The recent release of Apple Silicon-powered MacBook Pros seems to have opened the floodgates. Many Mac users are now upgrading to the M1 Pro- and M1 Max-powered computers and for the most part, they’re enjoying the fast speeds of the new hardware.
Some users are reporting “early adopter” issues including unexpected kernel panics, power issues, and more. To check your hardware to confirm or rule out problems, here’s how to run hardware diagnostics on Apple Silicon Macs.
1 – Shut down your Mac.
2 – Disconnect all external devices except (where applicable) keyboard, mouse or trackpad, display, Ethernet connection, and the connection to AC power. Ensure that your Mac is on a hard, flat, and stable surface and that it has good ventilation.
3 – Turn on your Mac. Press and hold the power button as it starts up. A message notes that the Mac is “Loading startup options”.
4 – The Mac Startup Options screen appears. It shows large buttons for both the startup disk and “Options”. Once this screen is visible, press and hold Command (⌘) – D. Don’t let up on these keys. There’s another reboot, then a message says that the Mac is loading diagnostics.
5 – You’re asked to select the language for the diagnostics, and then Apple asks for your permission to grab information “such as device identifiers, hardware and software specifications, and usage information.” Click “I Agree“, and the diagnostics assistant connects to the internet using your previous (Wi-Fi or Ethernet) network. There are a few dialogs regarding privacy, after which time the diagnostics run (see image below).
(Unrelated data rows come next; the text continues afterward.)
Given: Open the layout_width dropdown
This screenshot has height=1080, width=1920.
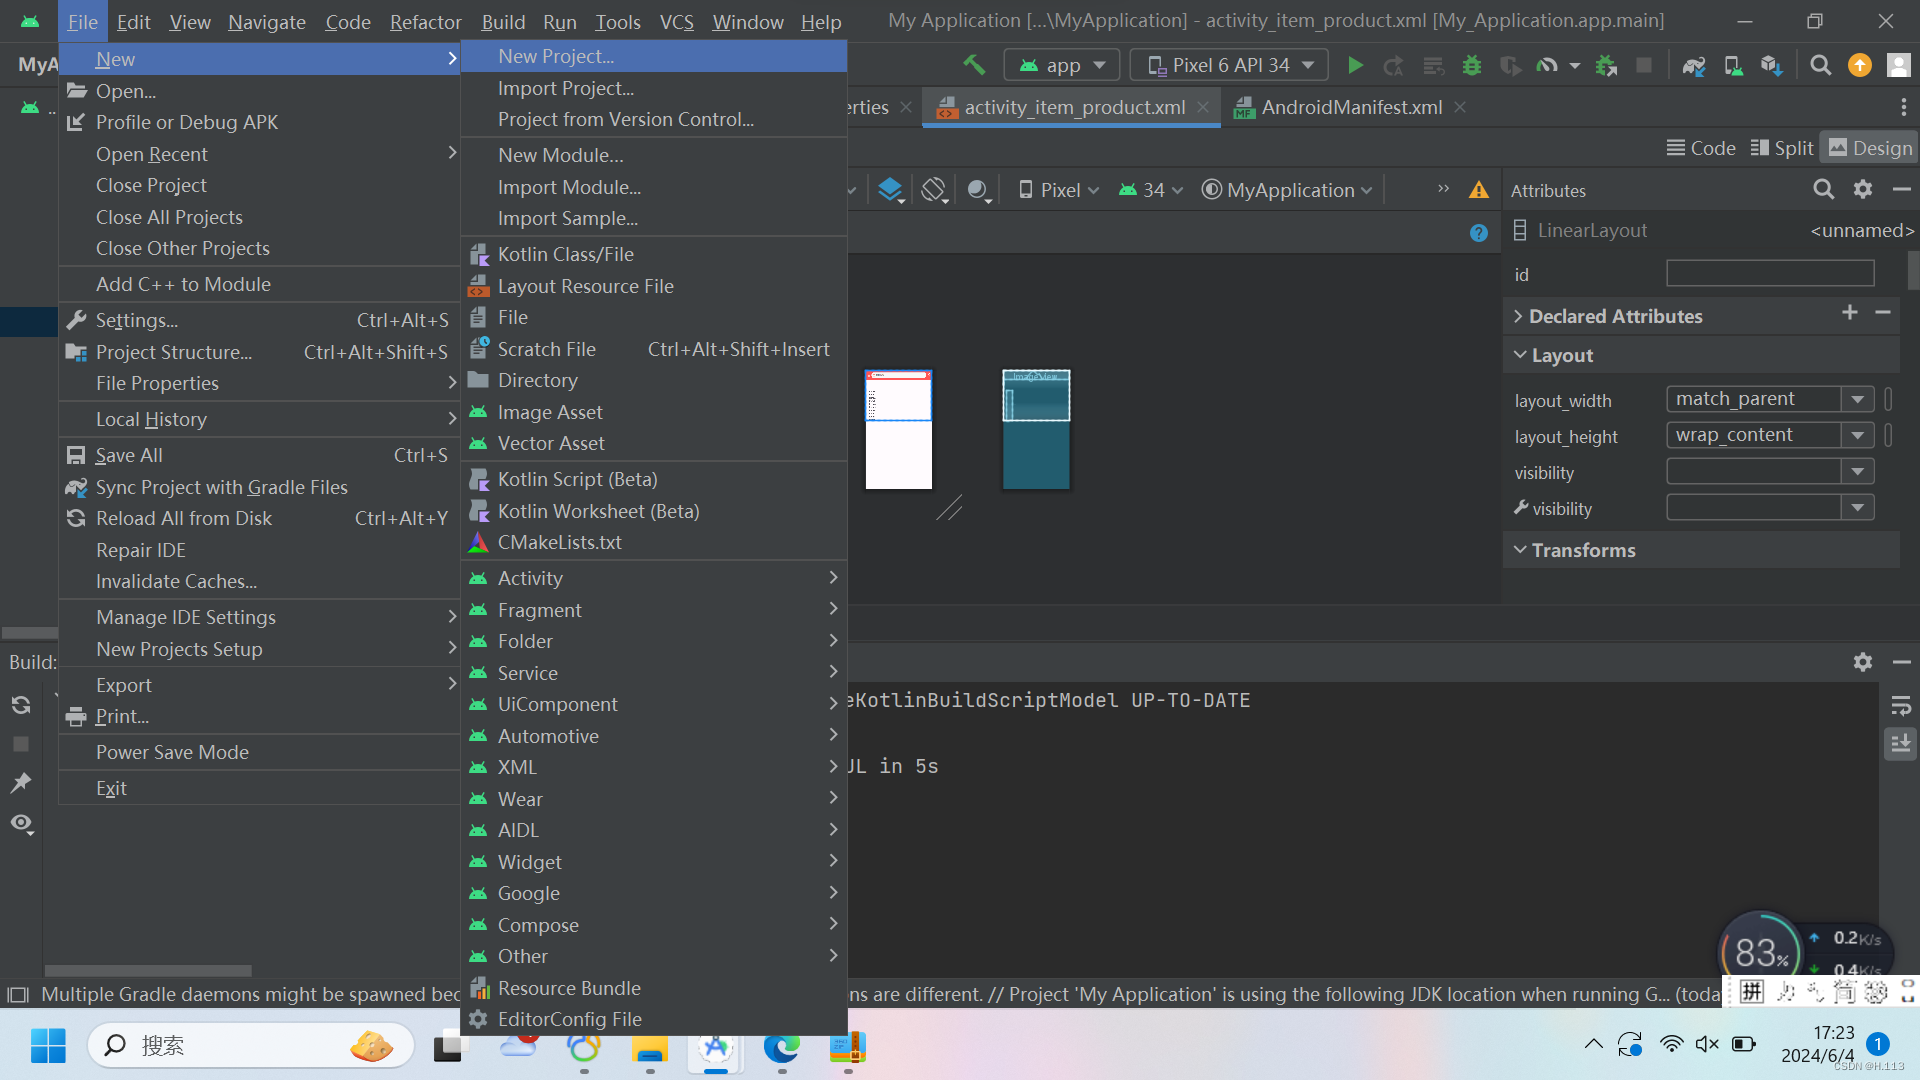Looking at the screenshot, I should coord(1857,399).
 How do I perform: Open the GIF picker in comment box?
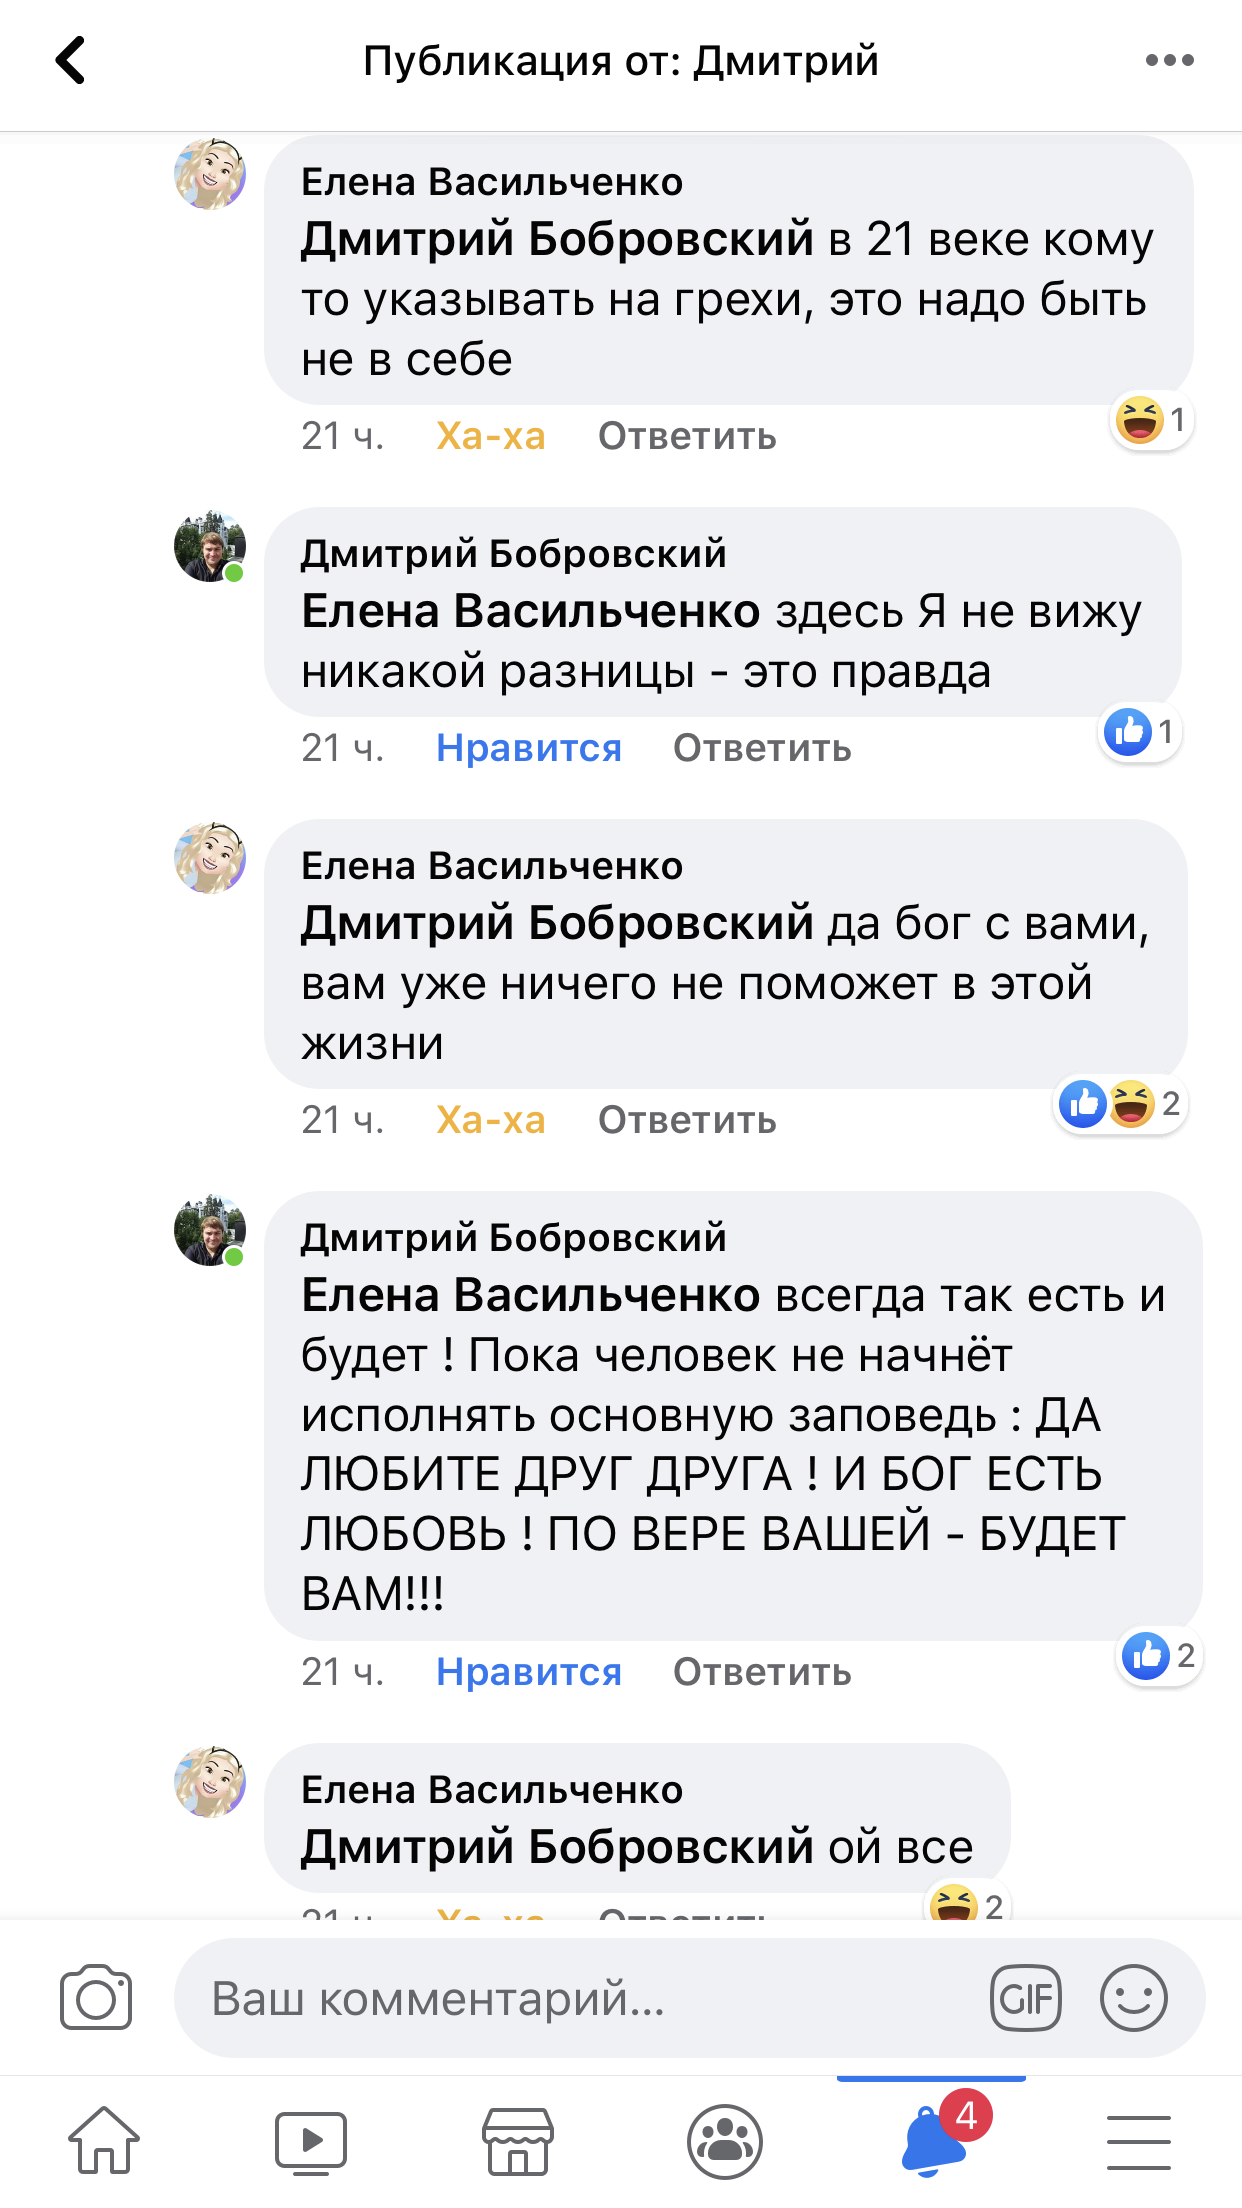[1025, 1998]
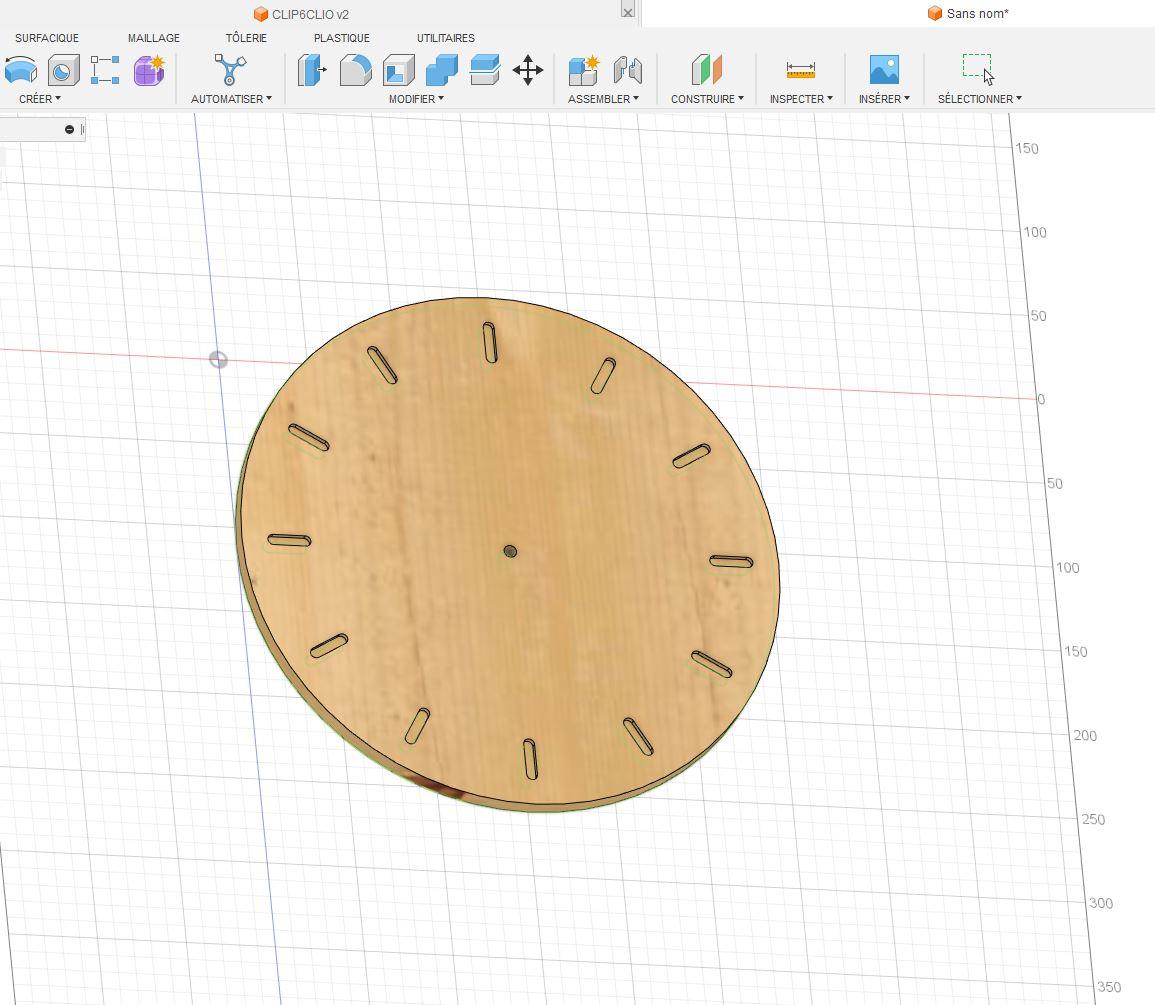Open the UTILITAIRES ribbon tab
This screenshot has width=1155, height=1005.
[445, 37]
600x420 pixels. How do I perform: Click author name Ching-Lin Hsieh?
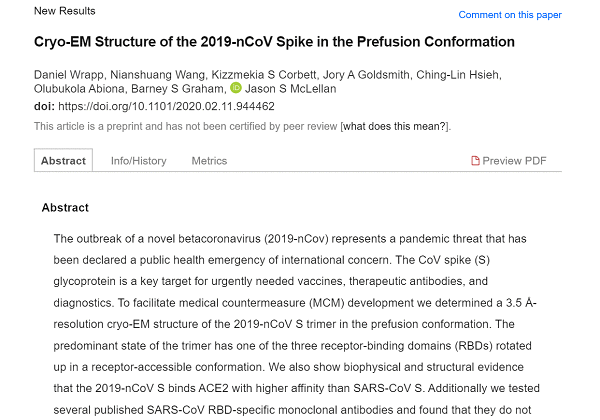(x=458, y=75)
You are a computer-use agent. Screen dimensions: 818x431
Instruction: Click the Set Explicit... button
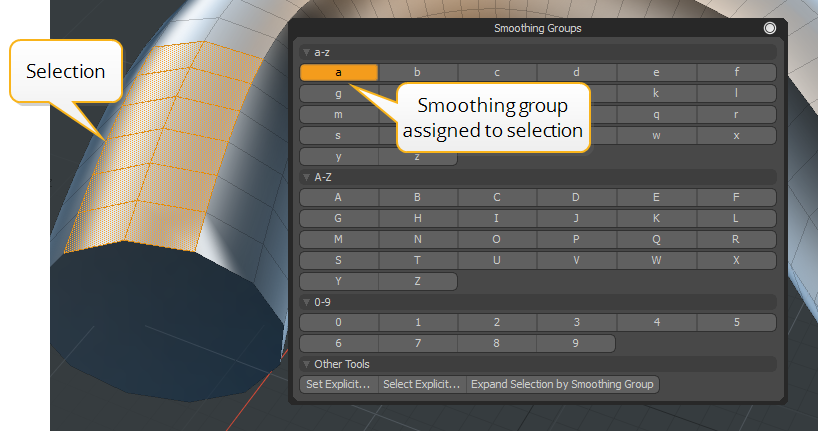coord(339,384)
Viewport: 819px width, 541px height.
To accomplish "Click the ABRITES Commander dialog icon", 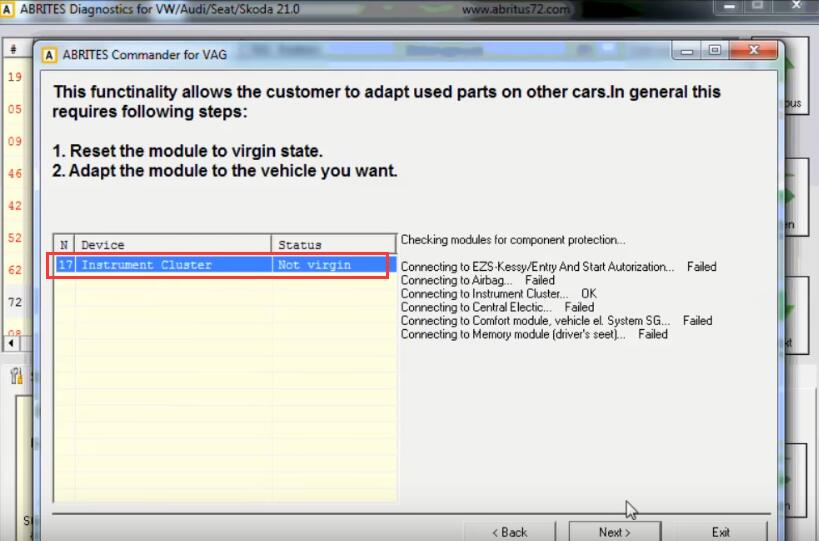I will click(x=49, y=55).
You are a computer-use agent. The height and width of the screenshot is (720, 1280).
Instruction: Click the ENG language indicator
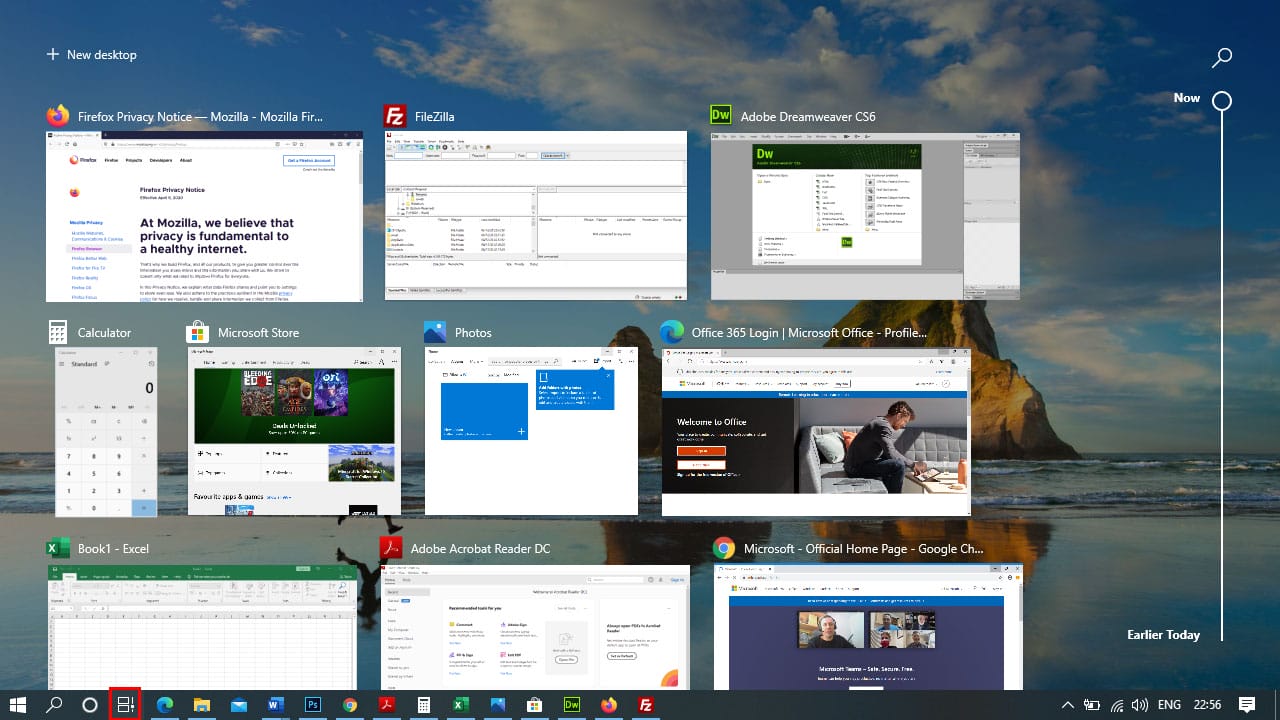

6 – At the end, you’ll either receive a diagnostic code indicating something isn’t working or an “all clear” code (see image below). At this point, you can choose to re-run diagnostics, restart, or shut down.
Why run diagnostics on a new MacBook Pro?
I have been getting kernel panics from time to time. My new 14-inch MacBook Pro simply locks up, then restarts without the usual chime. I’m then asked to report the situation to Apple, which I gladly do since it will help them find errors. One common thread appears to be that Safari is running on the MBP when it crashes. Until an update to macOS 12.1 appears, I’ll keep using Firefox as it’s not crashing the Mac. I ran hardware diagnostics just to assure myself that the computer itself was fine.